═══ Input data

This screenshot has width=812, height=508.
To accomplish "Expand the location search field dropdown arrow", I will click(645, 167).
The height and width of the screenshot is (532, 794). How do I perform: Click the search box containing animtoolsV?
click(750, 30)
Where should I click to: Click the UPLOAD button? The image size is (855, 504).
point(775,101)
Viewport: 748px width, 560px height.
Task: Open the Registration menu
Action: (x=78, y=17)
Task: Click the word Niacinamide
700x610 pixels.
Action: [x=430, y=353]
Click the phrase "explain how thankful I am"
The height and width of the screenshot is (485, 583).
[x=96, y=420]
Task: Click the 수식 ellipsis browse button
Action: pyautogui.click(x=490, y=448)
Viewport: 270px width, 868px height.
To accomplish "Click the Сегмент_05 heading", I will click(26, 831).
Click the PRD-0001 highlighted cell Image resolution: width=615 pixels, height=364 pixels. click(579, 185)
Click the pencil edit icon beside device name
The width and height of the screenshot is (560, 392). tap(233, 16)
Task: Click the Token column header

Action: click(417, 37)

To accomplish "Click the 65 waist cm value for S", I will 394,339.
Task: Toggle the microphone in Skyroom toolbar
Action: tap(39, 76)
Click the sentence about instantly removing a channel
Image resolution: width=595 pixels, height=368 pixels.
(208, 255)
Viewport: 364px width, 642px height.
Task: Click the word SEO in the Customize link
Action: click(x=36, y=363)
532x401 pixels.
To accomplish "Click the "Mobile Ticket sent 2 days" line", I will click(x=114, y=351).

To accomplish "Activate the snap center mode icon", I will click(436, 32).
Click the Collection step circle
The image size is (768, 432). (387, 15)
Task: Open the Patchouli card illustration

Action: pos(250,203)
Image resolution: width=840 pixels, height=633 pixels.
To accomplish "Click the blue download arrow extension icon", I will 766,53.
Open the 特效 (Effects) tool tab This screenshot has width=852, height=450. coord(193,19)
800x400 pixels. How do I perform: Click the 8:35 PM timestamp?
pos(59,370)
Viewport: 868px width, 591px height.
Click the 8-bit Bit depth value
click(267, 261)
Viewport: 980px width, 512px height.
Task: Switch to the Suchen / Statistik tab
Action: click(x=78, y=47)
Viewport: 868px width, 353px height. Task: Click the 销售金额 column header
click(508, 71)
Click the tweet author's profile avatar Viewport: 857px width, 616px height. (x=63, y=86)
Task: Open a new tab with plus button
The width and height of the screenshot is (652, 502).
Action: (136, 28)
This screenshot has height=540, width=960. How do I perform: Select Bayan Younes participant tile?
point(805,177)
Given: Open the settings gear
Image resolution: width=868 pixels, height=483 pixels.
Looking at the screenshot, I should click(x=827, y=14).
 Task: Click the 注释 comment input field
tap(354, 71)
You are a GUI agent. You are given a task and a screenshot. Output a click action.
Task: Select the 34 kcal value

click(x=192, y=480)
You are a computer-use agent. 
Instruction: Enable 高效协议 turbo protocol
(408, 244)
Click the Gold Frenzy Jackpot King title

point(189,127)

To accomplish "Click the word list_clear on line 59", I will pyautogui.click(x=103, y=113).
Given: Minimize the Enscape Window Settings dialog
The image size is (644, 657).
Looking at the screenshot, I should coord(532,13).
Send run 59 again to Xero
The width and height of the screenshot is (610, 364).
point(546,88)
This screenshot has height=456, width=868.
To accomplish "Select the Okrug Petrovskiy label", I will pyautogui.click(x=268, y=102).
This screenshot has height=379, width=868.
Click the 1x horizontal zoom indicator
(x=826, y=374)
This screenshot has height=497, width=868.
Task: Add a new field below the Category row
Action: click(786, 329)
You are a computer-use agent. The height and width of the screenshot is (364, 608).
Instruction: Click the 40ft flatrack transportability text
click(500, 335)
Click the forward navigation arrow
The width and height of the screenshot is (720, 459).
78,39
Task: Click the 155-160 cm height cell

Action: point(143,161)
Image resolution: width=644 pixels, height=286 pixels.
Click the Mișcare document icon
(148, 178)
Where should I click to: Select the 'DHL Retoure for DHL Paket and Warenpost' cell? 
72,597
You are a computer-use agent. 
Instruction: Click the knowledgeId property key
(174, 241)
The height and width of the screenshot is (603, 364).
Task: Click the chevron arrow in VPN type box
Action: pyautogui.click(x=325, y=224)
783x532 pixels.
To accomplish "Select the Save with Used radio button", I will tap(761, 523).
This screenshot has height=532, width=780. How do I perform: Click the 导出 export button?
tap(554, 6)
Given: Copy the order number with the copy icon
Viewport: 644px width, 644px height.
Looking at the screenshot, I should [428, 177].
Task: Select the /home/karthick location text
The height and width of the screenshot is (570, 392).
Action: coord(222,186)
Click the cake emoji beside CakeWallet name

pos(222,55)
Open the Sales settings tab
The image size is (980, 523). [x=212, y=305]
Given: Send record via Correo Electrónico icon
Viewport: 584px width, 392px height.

══════

Required action »
Repeat the entries exactly, all of them.

Reply »
This screenshot has width=812, height=508.
To accomplish "Expand the location search field dropdown arrow", I will click(645, 167).
The height and width of the screenshot is (532, 794). How do I perform: Click the search box containing animtoolsV?
click(750, 30)
Where should I click to: Click the UPLOAD button? The image size is (855, 504).
point(775,101)
Viewport: 748px width, 560px height.
Task: Open the Registration menu
Action: (x=78, y=17)
Task: Click the word Niacinamide
700x610 pixels.
Action: [x=430, y=353]
Click the phrase "explain how thankful I am"
The height and width of the screenshot is (485, 583).
[x=96, y=420]
Task: Click the 수식 ellipsis browse button
Action: pyautogui.click(x=490, y=448)
Viewport: 270px width, 868px height.
To accomplish "Click the Сегмент_05 heading", I will click(26, 831).
Click the PRD-0001 highlighted cell Image resolution: width=615 pixels, height=364 pixels. click(579, 185)
Click the pencil edit icon beside device name
The width and height of the screenshot is (560, 392). tap(233, 16)
Task: Click the Token column header

Action: click(417, 37)

To accomplish "Click the 65 waist cm value for S", I will 394,339.
Task: Toggle the microphone in Skyroom toolbar
Action: tap(39, 76)
Click the sentence about instantly removing a channel
Image resolution: width=595 pixels, height=368 pixels.
(208, 255)
Viewport: 364px width, 642px height.
Task: Click the word SEO in the Customize link
Action: click(x=36, y=363)
532x401 pixels.
To accomplish "Click the "Mobile Ticket sent 2 days" line", I will click(x=114, y=351).

To accomplish "Activate the snap center mode icon", I will click(436, 32).
Click the Collection step circle
The image size is (768, 432). (387, 15)
Task: Open the Patchouli card illustration

Action: pos(250,203)
Image resolution: width=840 pixels, height=633 pixels.
To accomplish "Click the blue download arrow extension icon", I will 766,53.
Open the 特效 (Effects) tool tab This screenshot has width=852, height=450. coord(193,19)
800x400 pixels. How do I perform: Click the 8:35 PM timestamp?
pos(59,370)
Viewport: 868px width, 591px height.
Click the 8-bit Bit depth value
click(267, 261)
Viewport: 980px width, 512px height.
Task: Switch to the Suchen / Statistik tab
Action: click(x=78, y=47)
Viewport: 868px width, 353px height. Task: Click the 销售金额 column header
click(508, 71)
Click the tweet author's profile avatar Viewport: 857px width, 616px height. (x=63, y=86)
Task: Open a new tab with plus button
The width and height of the screenshot is (652, 502).
Action: (136, 28)
This screenshot has height=540, width=960. How do I perform: Select Bayan Younes participant tile?
point(805,177)
Given: Open the settings gear
Image resolution: width=868 pixels, height=483 pixels.
Looking at the screenshot, I should click(x=827, y=14).
 Task: Click the 注释 comment input field
tap(354, 71)
You are a GUI agent. You are given a task and a screenshot. Output a click action.
Task: Select the 34 kcal value

click(x=192, y=480)
You are a computer-use agent. 
Instruction: Enable 高效协议 turbo protocol
(408, 244)
Click the Gold Frenzy Jackpot King title

point(189,127)

To accomplish "Click the word list_clear on line 59", I will pyautogui.click(x=103, y=113).
Given: Minimize the Enscape Window Settings dialog
The image size is (644, 657).
Looking at the screenshot, I should coord(532,13).
Send run 59 again to Xero
The width and height of the screenshot is (610, 364).
point(546,88)
This screenshot has height=456, width=868.
To accomplish "Select the Okrug Petrovskiy label", I will pyautogui.click(x=268, y=102).
This screenshot has height=379, width=868.
Click the 1x horizontal zoom indicator
(x=826, y=374)
This screenshot has height=497, width=868.
Task: Add a new field below the Category row
Action: click(786, 329)
You are a computer-use agent. The height and width of the screenshot is (364, 608).
Instruction: Click the 40ft flatrack transportability text
click(500, 335)
Click the forward navigation arrow
The width and height of the screenshot is (720, 459).
78,39
Task: Click the 155-160 cm height cell

Action: point(143,161)
Image resolution: width=644 pixels, height=286 pixels.
Click the Mișcare document icon
(148, 178)
Where should I click to: Select the 'DHL Retoure for DHL Paket and Warenpost' cell? 
72,597
You are a computer-use agent. 
Instruction: Click the knowledgeId property key
(174, 241)
The height and width of the screenshot is (603, 364).
Task: Click the chevron arrow in VPN type box
Action: pyautogui.click(x=325, y=224)
783x532 pixels.
To accomplish "Select the Save with Used radio button", I will tap(761, 523).
This screenshot has height=532, width=780. How do I perform: Click the 导出 export button?
tap(554, 6)
Given: Copy the order number with the copy icon
Viewport: 644px width, 644px height.
Looking at the screenshot, I should [428, 177].
Task: Select the /home/karthick location text
The height and width of the screenshot is (570, 392).
Action: coord(222,186)
Click the cake emoji beside CakeWallet name

pos(222,55)
Open the Sales settings tab
The image size is (980, 523). [x=212, y=305]
Given: Send record via Correo Electrónico icon
Viewport: 584px width, 392px height.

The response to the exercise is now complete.